* [What you should do]:
What is needed is an exact copy of the lines from the line holding "Enable automatically open" through the end of the material, with no other lines and no pictures.

* [Recorded information]:
# # # # #

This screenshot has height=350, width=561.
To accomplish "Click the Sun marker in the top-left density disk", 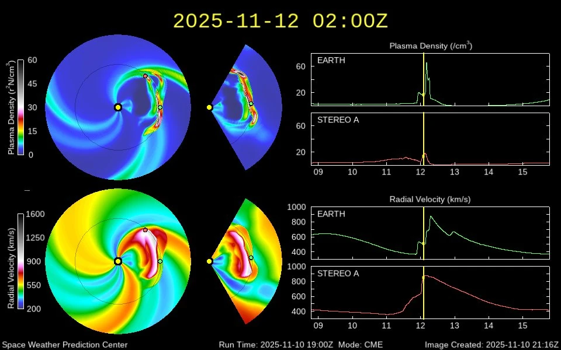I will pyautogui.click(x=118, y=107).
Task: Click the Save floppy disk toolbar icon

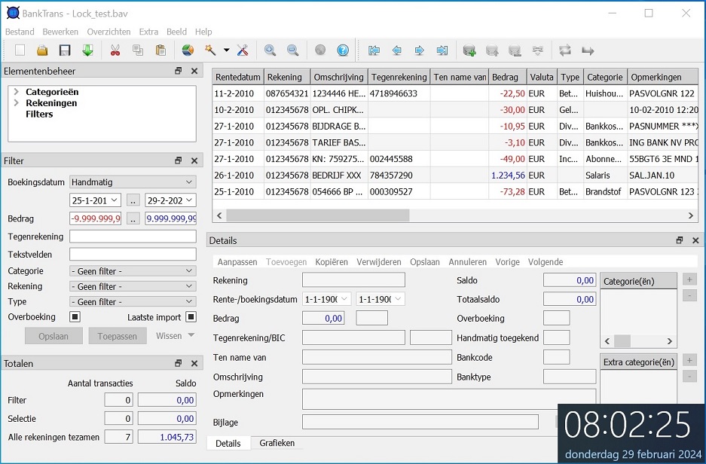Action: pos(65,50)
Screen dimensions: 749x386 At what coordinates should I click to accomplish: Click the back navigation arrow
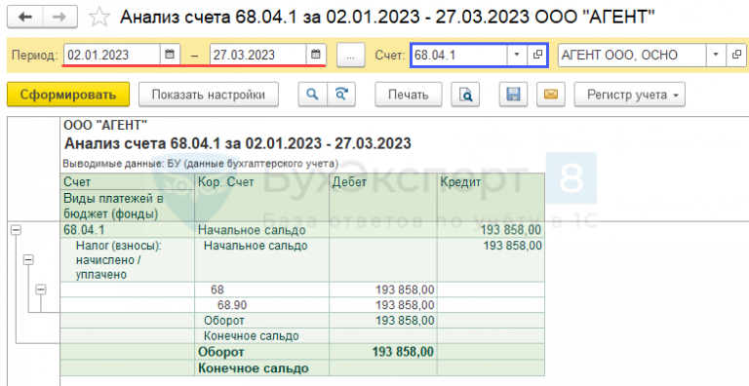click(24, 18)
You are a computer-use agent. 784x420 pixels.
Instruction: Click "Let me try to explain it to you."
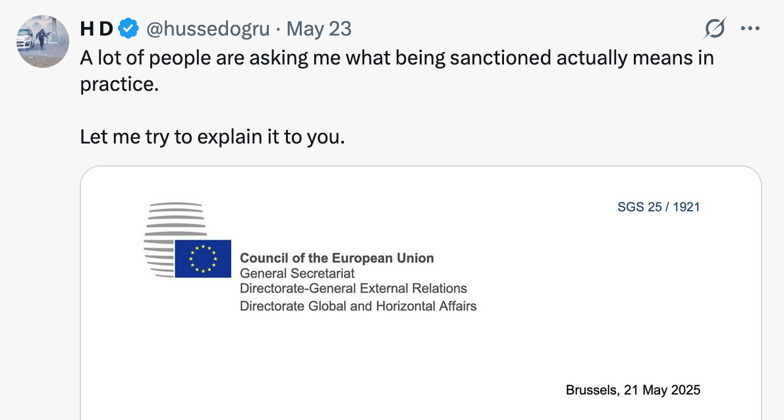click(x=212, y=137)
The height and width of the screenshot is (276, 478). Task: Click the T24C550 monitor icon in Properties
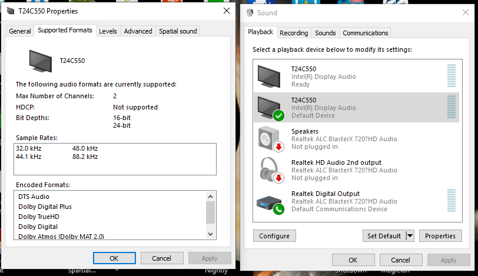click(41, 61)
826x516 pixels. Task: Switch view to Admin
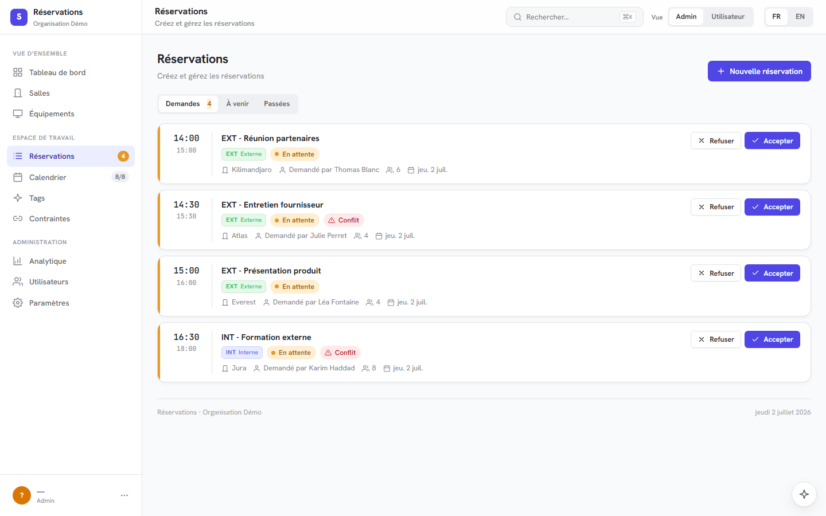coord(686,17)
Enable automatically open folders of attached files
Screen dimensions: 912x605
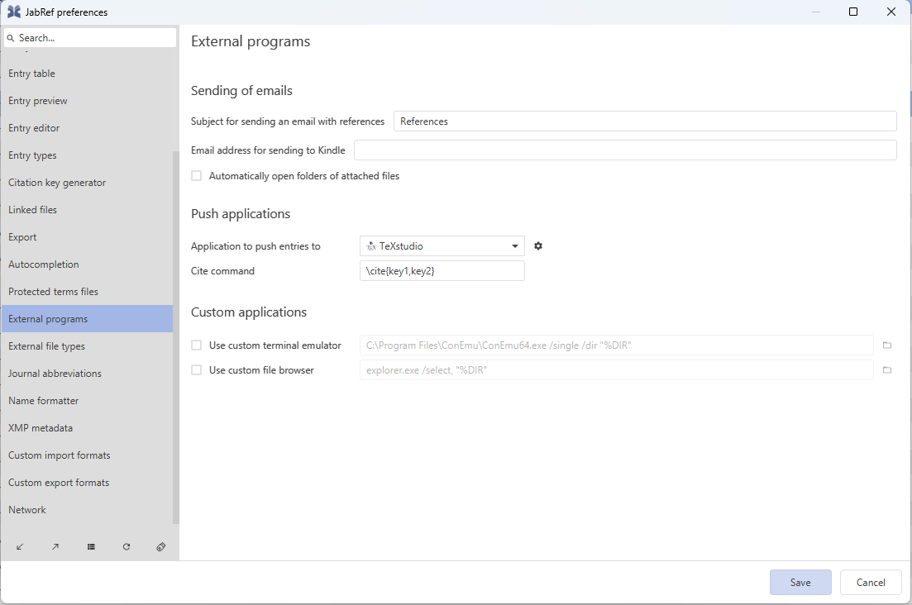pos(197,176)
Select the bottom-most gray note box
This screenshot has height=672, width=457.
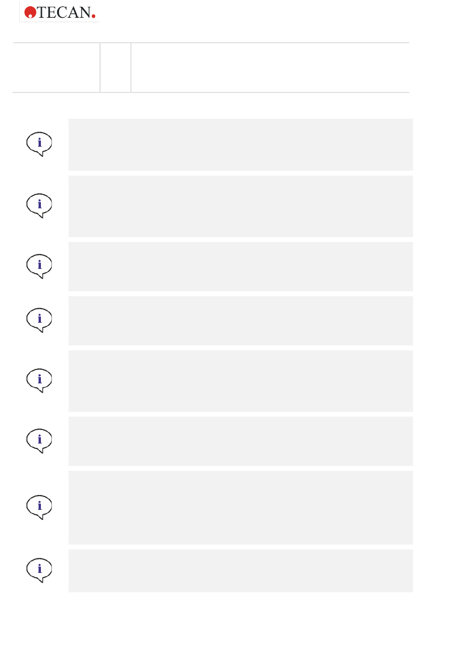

# # # # #

* [Answer space]:
Enable automatically open folders of attached files
Screen dimensions: 912x605
pos(197,176)
Select the bottom-most gray note box
This screenshot has height=672, width=457.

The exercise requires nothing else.